| Your objective |
Word for word, the records below are to be set down again.

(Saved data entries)
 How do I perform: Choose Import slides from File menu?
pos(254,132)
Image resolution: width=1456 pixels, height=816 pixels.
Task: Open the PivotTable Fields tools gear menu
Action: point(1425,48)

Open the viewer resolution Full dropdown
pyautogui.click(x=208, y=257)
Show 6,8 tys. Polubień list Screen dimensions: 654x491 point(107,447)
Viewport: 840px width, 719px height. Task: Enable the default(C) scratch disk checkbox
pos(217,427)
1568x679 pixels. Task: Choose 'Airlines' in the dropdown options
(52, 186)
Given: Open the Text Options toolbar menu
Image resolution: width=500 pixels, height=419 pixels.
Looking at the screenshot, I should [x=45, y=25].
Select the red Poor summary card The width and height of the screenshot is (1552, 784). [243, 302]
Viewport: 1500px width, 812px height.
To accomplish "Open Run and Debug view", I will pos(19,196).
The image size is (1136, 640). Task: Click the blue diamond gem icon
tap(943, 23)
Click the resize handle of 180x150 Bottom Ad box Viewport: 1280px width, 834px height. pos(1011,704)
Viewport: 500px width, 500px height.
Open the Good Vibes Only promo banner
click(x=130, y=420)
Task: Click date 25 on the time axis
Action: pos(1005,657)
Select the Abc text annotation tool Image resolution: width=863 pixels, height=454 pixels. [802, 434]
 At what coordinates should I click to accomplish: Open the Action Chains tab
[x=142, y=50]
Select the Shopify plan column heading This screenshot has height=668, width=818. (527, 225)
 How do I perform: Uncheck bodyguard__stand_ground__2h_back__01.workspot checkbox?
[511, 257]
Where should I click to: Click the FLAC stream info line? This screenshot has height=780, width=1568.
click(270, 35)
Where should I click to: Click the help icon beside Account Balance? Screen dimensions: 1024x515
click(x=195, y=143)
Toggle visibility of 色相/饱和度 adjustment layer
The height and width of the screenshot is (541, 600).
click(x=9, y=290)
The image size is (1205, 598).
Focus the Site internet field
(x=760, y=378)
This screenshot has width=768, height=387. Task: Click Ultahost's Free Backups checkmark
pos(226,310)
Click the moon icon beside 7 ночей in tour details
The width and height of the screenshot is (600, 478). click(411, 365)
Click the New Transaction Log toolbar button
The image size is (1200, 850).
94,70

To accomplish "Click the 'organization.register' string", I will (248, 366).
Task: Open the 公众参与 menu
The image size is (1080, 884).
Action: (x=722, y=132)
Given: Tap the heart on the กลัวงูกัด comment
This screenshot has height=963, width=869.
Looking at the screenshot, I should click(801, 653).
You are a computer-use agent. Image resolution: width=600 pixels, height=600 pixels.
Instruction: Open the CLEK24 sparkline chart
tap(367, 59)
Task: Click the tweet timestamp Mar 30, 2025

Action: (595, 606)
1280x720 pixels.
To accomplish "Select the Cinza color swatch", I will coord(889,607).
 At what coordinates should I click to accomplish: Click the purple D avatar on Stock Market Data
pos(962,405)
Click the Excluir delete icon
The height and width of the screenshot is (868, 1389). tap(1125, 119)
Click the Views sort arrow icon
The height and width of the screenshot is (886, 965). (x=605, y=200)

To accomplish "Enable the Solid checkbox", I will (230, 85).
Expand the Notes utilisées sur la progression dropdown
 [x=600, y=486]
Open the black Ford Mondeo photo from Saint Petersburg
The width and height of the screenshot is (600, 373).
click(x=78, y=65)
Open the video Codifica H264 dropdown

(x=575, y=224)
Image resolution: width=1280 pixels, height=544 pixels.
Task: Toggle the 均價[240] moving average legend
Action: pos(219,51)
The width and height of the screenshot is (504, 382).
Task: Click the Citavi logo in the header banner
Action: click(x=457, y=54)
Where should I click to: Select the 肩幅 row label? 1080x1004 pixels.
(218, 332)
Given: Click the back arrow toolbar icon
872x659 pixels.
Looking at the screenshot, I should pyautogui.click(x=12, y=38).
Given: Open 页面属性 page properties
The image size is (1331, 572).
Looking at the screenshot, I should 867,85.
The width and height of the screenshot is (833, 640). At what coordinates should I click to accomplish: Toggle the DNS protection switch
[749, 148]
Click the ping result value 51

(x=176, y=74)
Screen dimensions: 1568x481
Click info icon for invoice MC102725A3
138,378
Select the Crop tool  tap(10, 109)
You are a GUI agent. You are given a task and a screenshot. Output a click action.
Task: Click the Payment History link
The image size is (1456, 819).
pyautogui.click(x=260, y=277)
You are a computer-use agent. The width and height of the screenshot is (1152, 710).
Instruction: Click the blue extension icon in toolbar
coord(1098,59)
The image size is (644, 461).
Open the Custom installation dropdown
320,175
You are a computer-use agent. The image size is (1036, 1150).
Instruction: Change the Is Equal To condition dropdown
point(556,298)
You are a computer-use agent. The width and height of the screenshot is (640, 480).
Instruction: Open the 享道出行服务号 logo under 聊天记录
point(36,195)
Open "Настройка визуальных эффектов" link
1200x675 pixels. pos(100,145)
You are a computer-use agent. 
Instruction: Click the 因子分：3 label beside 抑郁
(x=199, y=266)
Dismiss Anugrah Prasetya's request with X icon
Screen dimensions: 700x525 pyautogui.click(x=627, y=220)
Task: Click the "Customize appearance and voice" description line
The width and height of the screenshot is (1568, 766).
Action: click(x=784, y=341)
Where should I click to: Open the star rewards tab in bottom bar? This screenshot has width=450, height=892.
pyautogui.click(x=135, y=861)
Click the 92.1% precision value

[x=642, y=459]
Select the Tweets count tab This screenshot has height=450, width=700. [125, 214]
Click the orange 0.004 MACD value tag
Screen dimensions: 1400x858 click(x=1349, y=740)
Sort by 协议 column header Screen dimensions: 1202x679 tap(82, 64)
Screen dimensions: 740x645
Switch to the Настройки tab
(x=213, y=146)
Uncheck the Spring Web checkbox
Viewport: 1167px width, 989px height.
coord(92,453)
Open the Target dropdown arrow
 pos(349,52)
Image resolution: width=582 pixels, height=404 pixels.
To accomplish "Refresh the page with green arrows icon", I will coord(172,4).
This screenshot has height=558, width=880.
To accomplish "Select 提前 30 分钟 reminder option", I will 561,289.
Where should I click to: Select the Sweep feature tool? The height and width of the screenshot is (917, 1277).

| Solution for this exercise |
 How do I perform: Choose Import slides from File menu?
pos(254,132)
Image resolution: width=1456 pixels, height=816 pixels.
Task: Open the PivotTable Fields tools gear menu
Action: point(1425,48)

Open the viewer resolution Full dropdown
pyautogui.click(x=208, y=257)
Show 6,8 tys. Polubień list Screen dimensions: 654x491 point(107,447)
Viewport: 840px width, 719px height. Task: Enable the default(C) scratch disk checkbox
pos(217,427)
1568x679 pixels. Task: Choose 'Airlines' in the dropdown options
(52, 186)
Given: Open the Text Options toolbar menu
Image resolution: width=500 pixels, height=419 pixels.
Looking at the screenshot, I should [x=45, y=25].
Select the red Poor summary card The width and height of the screenshot is (1552, 784). [243, 302]
Viewport: 1500px width, 812px height.
To accomplish "Open Run and Debug view", I will pos(19,196).
The image size is (1136, 640). Task: Click the blue diamond gem icon
tap(943, 23)
Click the resize handle of 180x150 Bottom Ad box Viewport: 1280px width, 834px height. pos(1011,704)
Viewport: 500px width, 500px height.
Open the Good Vibes Only promo banner
click(x=130, y=420)
Task: Click date 25 on the time axis
Action: pos(1005,657)
Select the Abc text annotation tool Image resolution: width=863 pixels, height=454 pixels. [802, 434]
 At what coordinates should I click to accomplish: Open the Action Chains tab
[x=142, y=50]
Select the Shopify plan column heading This screenshot has height=668, width=818. (527, 225)
 How do I perform: Uncheck bodyguard__stand_ground__2h_back__01.workspot checkbox?
[511, 257]
Where should I click to: Click the FLAC stream info line? This screenshot has height=780, width=1568.
click(270, 35)
Where should I click to: Click the help icon beside Account Balance? Screen dimensions: 1024x515
click(x=195, y=143)
Toggle visibility of 色相/饱和度 adjustment layer
The height and width of the screenshot is (541, 600).
click(x=9, y=290)
The image size is (1205, 598).
Focus the Site internet field
(x=760, y=378)
This screenshot has width=768, height=387. Task: Click Ultahost's Free Backups checkmark
pos(226,310)
Click the moon icon beside 7 ночей in tour details
The width and height of the screenshot is (600, 478). click(411, 365)
Click the New Transaction Log toolbar button
The image size is (1200, 850).
94,70

To accomplish "Click the 'organization.register' string", I will (248, 366).
Task: Open the 公众参与 menu
The image size is (1080, 884).
Action: (x=722, y=132)
Given: Tap the heart on the กลัวงูกัด comment
This screenshot has height=963, width=869.
Looking at the screenshot, I should click(801, 653).
You are a computer-use agent. Image resolution: width=600 pixels, height=600 pixels.
Instruction: Open the CLEK24 sparkline chart
tap(367, 59)
Task: Click the tweet timestamp Mar 30, 2025

Action: (595, 606)
1280x720 pixels.
To accomplish "Select the Cinza color swatch", I will coord(889,607).
 At what coordinates should I click to accomplish: Click the purple D avatar on Stock Market Data
pos(962,405)
Click the Excluir delete icon
The height and width of the screenshot is (868, 1389). tap(1125, 119)
Click the Views sort arrow icon
The height and width of the screenshot is (886, 965). (x=605, y=200)

To accomplish "Enable the Solid checkbox", I will (230, 85).
Expand the Notes utilisées sur la progression dropdown
 [x=600, y=486]
Open the black Ford Mondeo photo from Saint Petersburg
The width and height of the screenshot is (600, 373).
click(x=78, y=65)
Open the video Codifica H264 dropdown

(x=575, y=224)
Image resolution: width=1280 pixels, height=544 pixels.
Task: Toggle the 均價[240] moving average legend
Action: pos(219,51)
The width and height of the screenshot is (504, 382).
Task: Click the Citavi logo in the header banner
Action: click(x=457, y=54)
Where should I click to: Select the 肩幅 row label? 1080x1004 pixels.
(218, 332)
Given: Click the back arrow toolbar icon
872x659 pixels.
Looking at the screenshot, I should pyautogui.click(x=12, y=38).
Given: Open 页面属性 page properties
The image size is (1331, 572).
Looking at the screenshot, I should 867,85.
The width and height of the screenshot is (833, 640). At what coordinates should I click to accomplish: Toggle the DNS protection switch
[749, 148]
Click the ping result value 51

(x=176, y=74)
Screen dimensions: 1568x481
Click info icon for invoice MC102725A3
138,378
Select the Crop tool  tap(10, 109)
You are a GUI agent. You are given a task and a screenshot. Output a click action.
Task: Click the Payment History link
The image size is (1456, 819).
pyautogui.click(x=260, y=277)
You are a computer-use agent. The width and height of the screenshot is (1152, 710).
Instruction: Click the blue extension icon in toolbar
coord(1098,59)
The image size is (644, 461).
Open the Custom installation dropdown
320,175
You are a computer-use agent. The image size is (1036, 1150).
Instruction: Change the Is Equal To condition dropdown
point(556,298)
You are a computer-use agent. The width and height of the screenshot is (640, 480).
Instruction: Open the 享道出行服务号 logo under 聊天记录
point(36,195)
Open "Настройка визуальных эффектов" link
1200x675 pixels. pos(100,145)
You are a computer-use agent. 
Instruction: Click the 因子分：3 label beside 抑郁
(x=199, y=266)
Dismiss Anugrah Prasetya's request with X icon
Screen dimensions: 700x525 pyautogui.click(x=627, y=220)
Task: Click the "Customize appearance and voice" description line
The width and height of the screenshot is (1568, 766).
Action: click(x=784, y=341)
Where should I click to: Open the star rewards tab in bottom bar? This screenshot has width=450, height=892.
pyautogui.click(x=135, y=861)
Click the 92.1% precision value

[x=642, y=459]
Select the Tweets count tab This screenshot has height=450, width=700. [125, 214]
Click the orange 0.004 MACD value tag
Screen dimensions: 1400x858 click(x=1349, y=740)
Sort by 协议 column header Screen dimensions: 1202x679 tap(82, 64)
Screen dimensions: 740x645
Switch to the Настройки tab
(x=213, y=146)
Uncheck the Spring Web checkbox
Viewport: 1167px width, 989px height.
coord(92,453)
Open the Target dropdown arrow
 pos(349,52)
Image resolution: width=582 pixels, height=404 pixels.
To accomplish "Refresh the page with green arrows icon", I will coord(172,4).
This screenshot has height=558, width=880.
To accomplish "Select 提前 30 分钟 reminder option", I will 561,289.
Where should I click to: Select the Sweep feature tool? The height and width of the screenshot is (917, 1277).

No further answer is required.